### Provided material
===============

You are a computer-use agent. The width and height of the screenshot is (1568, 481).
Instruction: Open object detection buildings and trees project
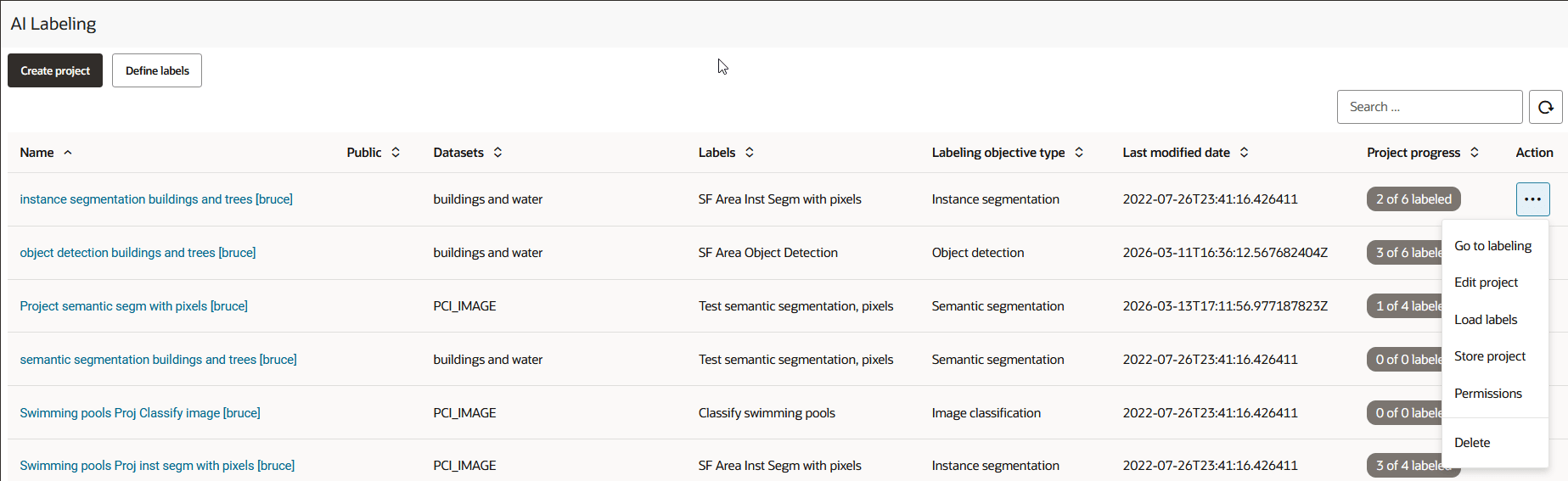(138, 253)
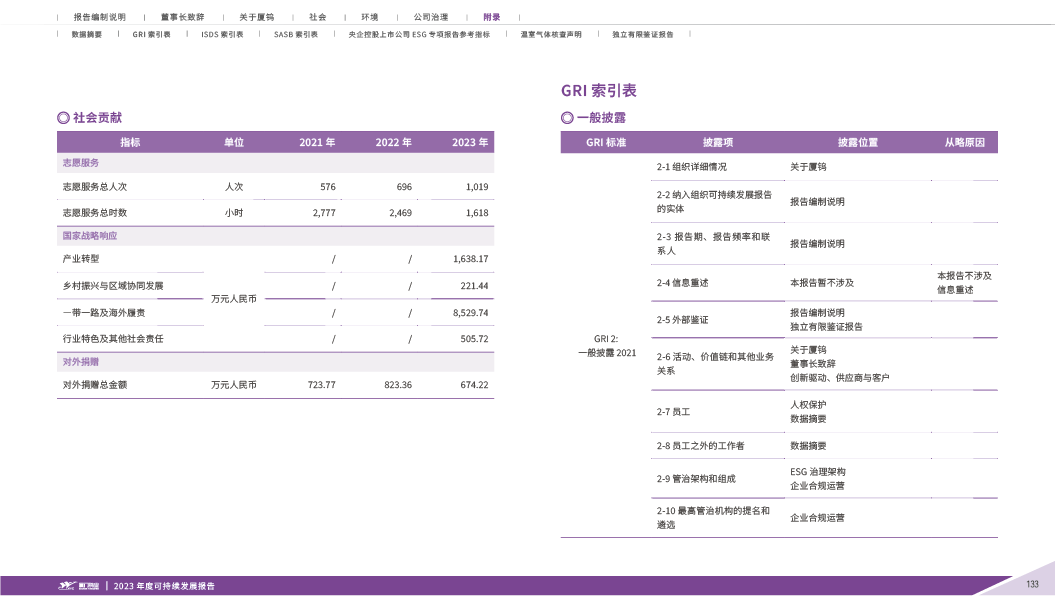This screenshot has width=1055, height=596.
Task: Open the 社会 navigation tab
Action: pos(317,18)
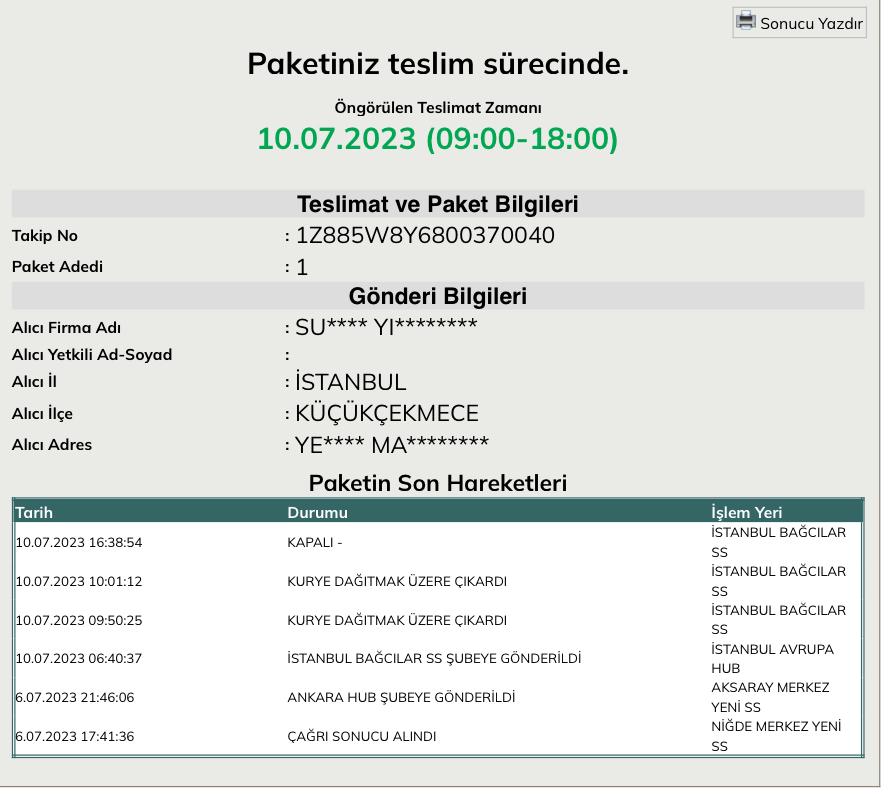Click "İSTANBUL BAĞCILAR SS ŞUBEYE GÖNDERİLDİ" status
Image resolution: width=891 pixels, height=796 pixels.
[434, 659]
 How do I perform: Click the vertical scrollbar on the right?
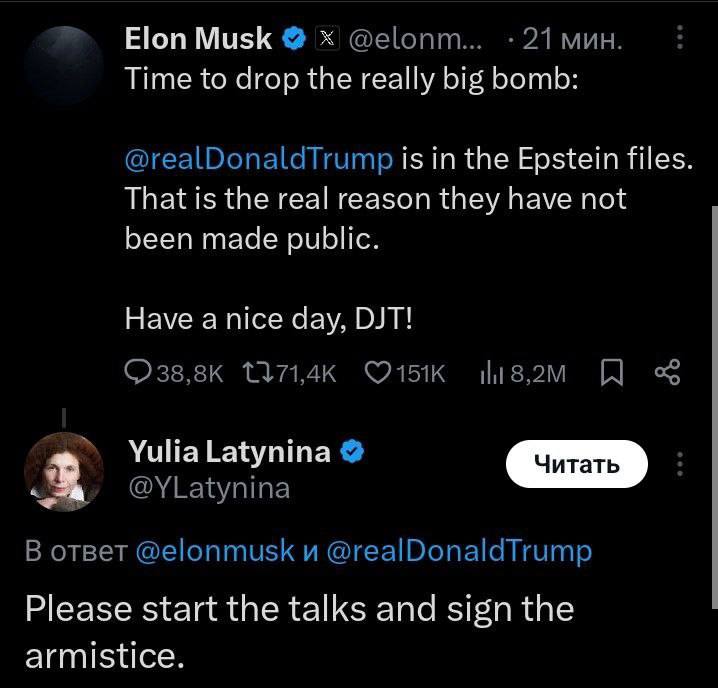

===============

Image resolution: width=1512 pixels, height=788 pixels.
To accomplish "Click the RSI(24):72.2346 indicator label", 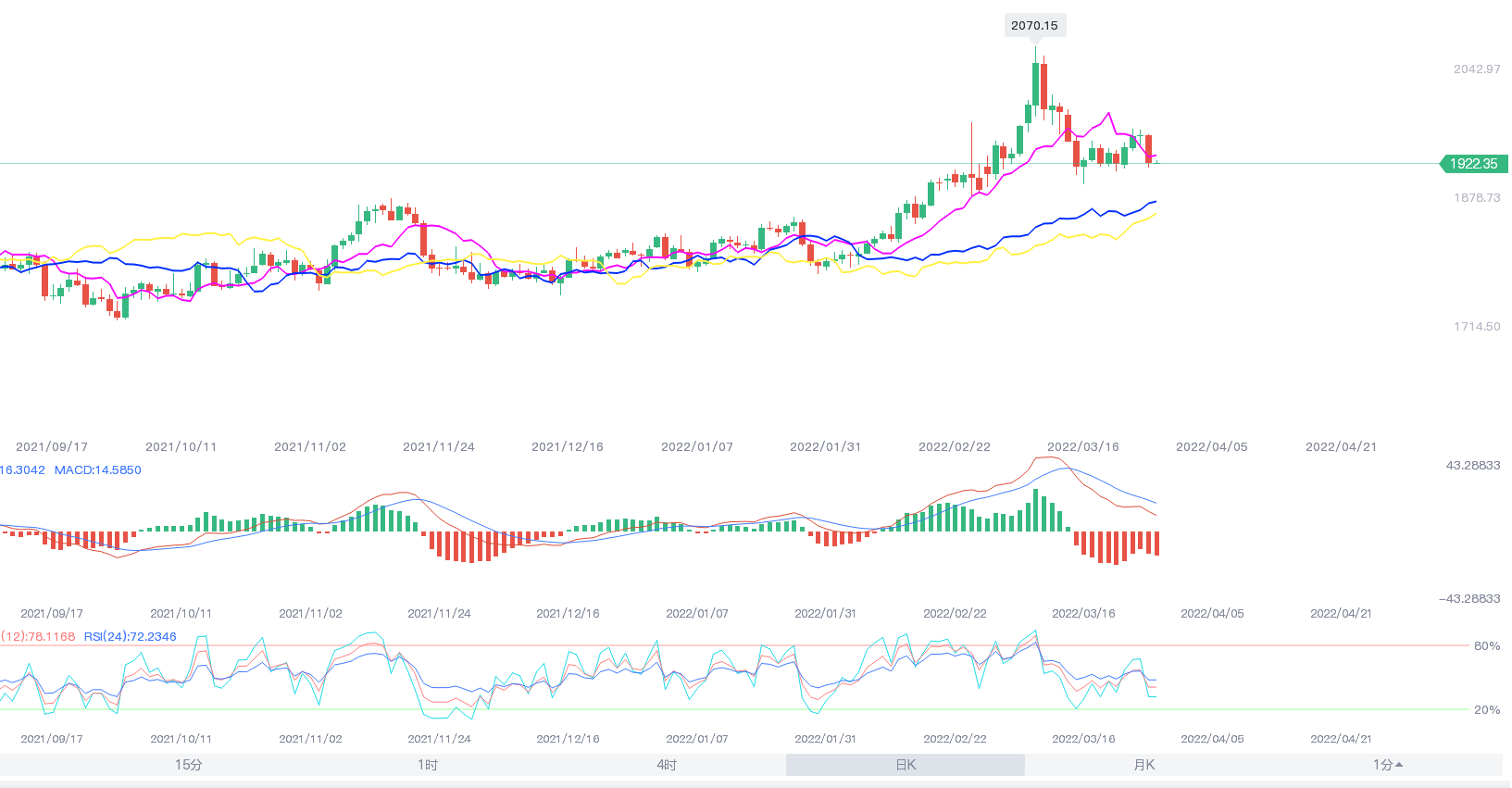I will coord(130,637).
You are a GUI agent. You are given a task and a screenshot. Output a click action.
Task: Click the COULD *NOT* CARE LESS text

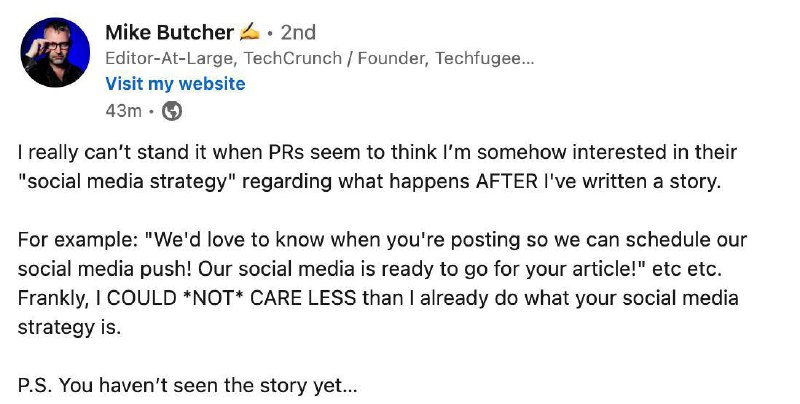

===============

### What the task asks
Your answer should consist of the lines from the material that contain "agent".

### Exercise result
You are a computer-use agent. The width and height of the screenshot is (1568, 481).
You are a GUI agent. You are given a task and a screenshot. Output a click action.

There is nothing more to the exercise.